__Task brief__. The answer must consist of every record, printed exactly as it stands.

(Saved data entries)
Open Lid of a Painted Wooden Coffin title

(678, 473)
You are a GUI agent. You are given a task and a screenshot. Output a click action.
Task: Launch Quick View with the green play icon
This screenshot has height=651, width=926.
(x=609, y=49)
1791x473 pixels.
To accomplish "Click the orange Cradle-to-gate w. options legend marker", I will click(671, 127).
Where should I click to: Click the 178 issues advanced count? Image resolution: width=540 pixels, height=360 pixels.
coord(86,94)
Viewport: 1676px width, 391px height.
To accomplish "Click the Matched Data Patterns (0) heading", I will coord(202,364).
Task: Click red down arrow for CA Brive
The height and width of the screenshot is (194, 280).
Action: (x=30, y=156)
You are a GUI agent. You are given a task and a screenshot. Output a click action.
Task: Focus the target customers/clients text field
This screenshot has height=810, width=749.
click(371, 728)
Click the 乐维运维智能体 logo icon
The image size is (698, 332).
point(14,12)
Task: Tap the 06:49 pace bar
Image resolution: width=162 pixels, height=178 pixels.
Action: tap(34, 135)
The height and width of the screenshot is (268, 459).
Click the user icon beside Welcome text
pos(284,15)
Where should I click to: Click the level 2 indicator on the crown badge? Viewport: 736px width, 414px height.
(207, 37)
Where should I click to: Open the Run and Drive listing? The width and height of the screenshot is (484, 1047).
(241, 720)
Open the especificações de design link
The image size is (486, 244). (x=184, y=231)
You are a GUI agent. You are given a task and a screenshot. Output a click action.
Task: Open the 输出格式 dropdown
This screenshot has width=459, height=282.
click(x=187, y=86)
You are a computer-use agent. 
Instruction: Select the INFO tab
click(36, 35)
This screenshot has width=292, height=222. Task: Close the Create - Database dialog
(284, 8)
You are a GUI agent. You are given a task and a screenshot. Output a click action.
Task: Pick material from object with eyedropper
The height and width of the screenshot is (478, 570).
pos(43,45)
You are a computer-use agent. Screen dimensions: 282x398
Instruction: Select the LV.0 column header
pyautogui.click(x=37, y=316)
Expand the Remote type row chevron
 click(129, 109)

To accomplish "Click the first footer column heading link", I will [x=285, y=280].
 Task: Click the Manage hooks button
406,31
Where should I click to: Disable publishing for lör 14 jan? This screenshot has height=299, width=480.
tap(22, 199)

__Answer for the task__.
Open Lid of a Painted Wooden Coffin title

(678, 473)
You are a GUI agent. You are given a task and a screenshot. Output a click action.
Task: Launch Quick View with the green play icon
This screenshot has height=651, width=926.
(x=609, y=49)
1791x473 pixels.
To accomplish "Click the orange Cradle-to-gate w. options legend marker", I will click(671, 127).
Where should I click to: Click the 178 issues advanced count? Image resolution: width=540 pixels, height=360 pixels.
coord(86,94)
Viewport: 1676px width, 391px height.
To accomplish "Click the Matched Data Patterns (0) heading", I will coord(202,364).
Task: Click red down arrow for CA Brive
The height and width of the screenshot is (194, 280).
Action: (x=30, y=156)
You are a GUI agent. You are given a task and a screenshot. Output a click action.
Task: Focus the target customers/clients text field
This screenshot has height=810, width=749.
click(371, 728)
Click the 乐维运维智能体 logo icon
The image size is (698, 332).
point(14,12)
Task: Tap the 06:49 pace bar
Image resolution: width=162 pixels, height=178 pixels.
Action: tap(34, 135)
The height and width of the screenshot is (268, 459).
Click the user icon beside Welcome text
pos(284,15)
Where should I click to: Click the level 2 indicator on the crown badge? Viewport: 736px width, 414px height.
(207, 37)
Where should I click to: Open the Run and Drive listing? The width and height of the screenshot is (484, 1047).
(241, 720)
Open the especificações de design link
The image size is (486, 244). (x=184, y=231)
You are a GUI agent. You are given a task and a screenshot. Output a click action.
Task: Open the 输出格式 dropdown
This screenshot has width=459, height=282.
click(x=187, y=86)
You are a computer-use agent. 
Instruction: Select the INFO tab
click(36, 35)
This screenshot has width=292, height=222. Task: Close the Create - Database dialog
(284, 8)
You are a GUI agent. You are given a task and a screenshot. Output a click action.
Task: Pick material from object with eyedropper
The height and width of the screenshot is (478, 570).
pos(43,45)
You are a computer-use agent. Screen dimensions: 282x398
Instruction: Select the LV.0 column header
pyautogui.click(x=37, y=316)
Expand the Remote type row chevron
 click(129, 109)

To accomplish "Click the first footer column heading link", I will [x=285, y=280].
 Task: Click the Manage hooks button
406,31
Where should I click to: Disable publishing for lör 14 jan? This screenshot has height=299, width=480.
tap(22, 199)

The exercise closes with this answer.